Phyton (B. Aires) vol.81 no.2 Vicente López jul./dic. 2012




First report of Botrytis cinerea on Lilium polyphyllum, a critically endangered herb in Uttarakhand, India

Primera cita de Botrytis cinerea sobre Lilium polyphyllum, especie en peligro de extinción en Uttarakhand, India


Dhyani A1, BP Nautiyal2, MC Nautiyal1, MC Rivera3, D Prasad4, KP Singh4

1 High Altitude Plant Physiology Research Centre, Srinagar, Pauri Garhwal, Uttarakhand, India.
2 Department of Horticulture, Aromatic and Medicinal Plant, Mizoram University, Aizawl, India.
3 Phytopathology. School of Agriculture. University of Buenos Aires, Argentina.
4 Plant Pathology Section, College of Forestry & Hill Agriculture, G. B. Pant University of Agriculture & Technology, Ranichauri, India.

Task requirements
Answer these from the article header above:
1. Which journal, volume and issue are given?
2. What fungus is reported, and on what plant?
3. Which Argentine university appears among the affiliations?

Information provided

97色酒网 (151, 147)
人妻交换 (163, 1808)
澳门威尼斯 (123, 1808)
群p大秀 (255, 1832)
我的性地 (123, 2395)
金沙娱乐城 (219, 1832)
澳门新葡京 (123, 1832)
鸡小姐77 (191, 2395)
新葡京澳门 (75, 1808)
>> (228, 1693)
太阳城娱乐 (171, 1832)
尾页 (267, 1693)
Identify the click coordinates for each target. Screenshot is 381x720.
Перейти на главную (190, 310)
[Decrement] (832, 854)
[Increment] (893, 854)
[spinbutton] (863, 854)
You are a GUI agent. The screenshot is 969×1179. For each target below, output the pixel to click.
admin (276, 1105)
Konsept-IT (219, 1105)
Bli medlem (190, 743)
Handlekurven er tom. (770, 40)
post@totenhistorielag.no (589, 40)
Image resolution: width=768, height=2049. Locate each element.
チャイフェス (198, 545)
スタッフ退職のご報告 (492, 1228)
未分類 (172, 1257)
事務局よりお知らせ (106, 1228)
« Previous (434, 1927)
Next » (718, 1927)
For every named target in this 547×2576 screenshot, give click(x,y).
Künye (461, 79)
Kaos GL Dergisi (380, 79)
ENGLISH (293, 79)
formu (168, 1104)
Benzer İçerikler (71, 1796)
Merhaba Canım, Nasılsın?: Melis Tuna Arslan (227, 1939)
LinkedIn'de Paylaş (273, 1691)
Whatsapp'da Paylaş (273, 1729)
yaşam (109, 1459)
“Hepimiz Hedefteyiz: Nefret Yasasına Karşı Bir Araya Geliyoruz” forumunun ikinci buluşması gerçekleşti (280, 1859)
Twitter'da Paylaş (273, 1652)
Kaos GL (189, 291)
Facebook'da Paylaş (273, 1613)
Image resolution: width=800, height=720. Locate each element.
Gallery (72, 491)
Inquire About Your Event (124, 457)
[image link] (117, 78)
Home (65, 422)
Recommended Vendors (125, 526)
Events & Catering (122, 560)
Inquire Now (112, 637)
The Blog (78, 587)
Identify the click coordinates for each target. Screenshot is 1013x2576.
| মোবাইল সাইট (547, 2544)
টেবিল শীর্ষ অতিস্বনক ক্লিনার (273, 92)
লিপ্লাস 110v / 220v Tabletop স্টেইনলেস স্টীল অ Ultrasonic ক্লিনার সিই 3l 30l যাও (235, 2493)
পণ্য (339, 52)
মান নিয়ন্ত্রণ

Response
1. Phyton (B. Aires), vol. 81, no. 2
2. Botrytis cinerea, on Lilium polyphyllum
3. The University of Buenos Aires